Ever since the remains of The Theatre were first discovered by accident in March earlier this year, media accounts have been unable to discuss the issue without expending a significant part of their word limit on re-extolling the virtues of Shakespeare and padding out their articles with extraneous details about his life and plays. Although any tenuous connection to the literary icon is a sure-fire attention grabber, it is a shame that the focus on Shakespeare diverts attention from the historical significance of the building itself and from those who are directly responsible for its existence.
It is a significant claim to fame that Shakespeare, as part of the Chamberlain’s Men, once acted on The Theatre’s stage and that early works including Romeo and Juliet, A Midsummer Night’s Dream and a version of the powerful tragedy Hamlet are thought to have premiered here. However, although a well-known and respected contemporary actor at the time of his association with The Theatre, Shakespeare’s career was only just beginning. It is The Globe, with which Shakespeare was associated subsequently, that is arguably shaped to a much greater extent by his presence and thus might be described in exclusive relation to him.

----

Brief 1 → Copy the records from the line with "Click the page indicator 1/4" up to and including the last line of the records.

Click-target data →
----

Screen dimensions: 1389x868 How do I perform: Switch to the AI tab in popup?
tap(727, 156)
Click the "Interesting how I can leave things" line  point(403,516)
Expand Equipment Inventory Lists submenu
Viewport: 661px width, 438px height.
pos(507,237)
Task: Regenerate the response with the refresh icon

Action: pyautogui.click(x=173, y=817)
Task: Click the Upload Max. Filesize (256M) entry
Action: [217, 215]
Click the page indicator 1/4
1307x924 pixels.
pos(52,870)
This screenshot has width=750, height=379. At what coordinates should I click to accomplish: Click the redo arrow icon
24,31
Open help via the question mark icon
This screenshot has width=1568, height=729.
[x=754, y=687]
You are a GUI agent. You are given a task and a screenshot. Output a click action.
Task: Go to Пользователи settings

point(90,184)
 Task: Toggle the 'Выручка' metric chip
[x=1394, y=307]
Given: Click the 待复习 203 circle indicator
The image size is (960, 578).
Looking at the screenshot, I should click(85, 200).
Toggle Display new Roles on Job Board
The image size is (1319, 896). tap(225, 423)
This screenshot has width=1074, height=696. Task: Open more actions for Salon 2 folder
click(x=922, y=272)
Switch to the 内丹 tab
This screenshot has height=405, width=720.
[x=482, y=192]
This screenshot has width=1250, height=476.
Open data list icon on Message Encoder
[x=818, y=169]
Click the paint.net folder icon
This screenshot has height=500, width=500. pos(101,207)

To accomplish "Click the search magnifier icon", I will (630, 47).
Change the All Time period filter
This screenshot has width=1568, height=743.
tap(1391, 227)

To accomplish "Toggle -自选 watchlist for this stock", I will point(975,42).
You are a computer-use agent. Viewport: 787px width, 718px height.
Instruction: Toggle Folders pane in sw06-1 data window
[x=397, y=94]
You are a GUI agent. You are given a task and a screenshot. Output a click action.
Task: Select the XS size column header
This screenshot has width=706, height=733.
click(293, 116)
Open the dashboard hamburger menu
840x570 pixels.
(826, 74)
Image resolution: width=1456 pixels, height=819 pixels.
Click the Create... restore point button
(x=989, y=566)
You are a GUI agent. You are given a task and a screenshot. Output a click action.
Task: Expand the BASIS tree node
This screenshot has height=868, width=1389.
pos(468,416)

----

Brief 2 → According to the passage about The Theatre, when and how were its remains first discovered?

Correct output 1 →
Click the page indicator 1/4
1307x924 pixels.
pos(52,870)
This screenshot has width=750, height=379. At what coordinates should I click to accomplish: Click the redo arrow icon
24,31
Open help via the question mark icon
This screenshot has width=1568, height=729.
[x=754, y=687]
You are a GUI agent. You are given a task and a screenshot. Output a click action.
Task: Go to Пользователи settings

point(90,184)
 Task: Toggle the 'Выручка' metric chip
[x=1394, y=307]
Given: Click the 待复习 203 circle indicator
The image size is (960, 578).
Looking at the screenshot, I should click(85, 200).
Toggle Display new Roles on Job Board
The image size is (1319, 896). tap(225, 423)
This screenshot has width=1074, height=696. Task: Open more actions for Salon 2 folder
click(x=922, y=272)
Switch to the 内丹 tab
This screenshot has height=405, width=720.
[x=482, y=192]
This screenshot has width=1250, height=476.
Open data list icon on Message Encoder
[x=818, y=169]
Click the paint.net folder icon
This screenshot has height=500, width=500. pos(101,207)

To accomplish "Click the search magnifier icon", I will (630, 47).
Change the All Time period filter
This screenshot has width=1568, height=743.
tap(1391, 227)

To accomplish "Toggle -自选 watchlist for this stock", I will point(975,42).
You are a computer-use agent. Viewport: 787px width, 718px height.
Instruction: Toggle Folders pane in sw06-1 data window
[x=397, y=94]
You are a GUI agent. You are given a task and a screenshot. Output a click action.
Task: Select the XS size column header
This screenshot has width=706, height=733.
click(293, 116)
Open the dashboard hamburger menu
840x570 pixels.
(826, 74)
Image resolution: width=1456 pixels, height=819 pixels.
Click the Create... restore point button
(x=989, y=566)
You are a GUI agent. You are given a task and a screenshot. Output a click action.
Task: Expand the BASIS tree node
This screenshot has height=868, width=1389.
pos(468,416)

Correct output 2 → They were discovered by accident in March earlier this year.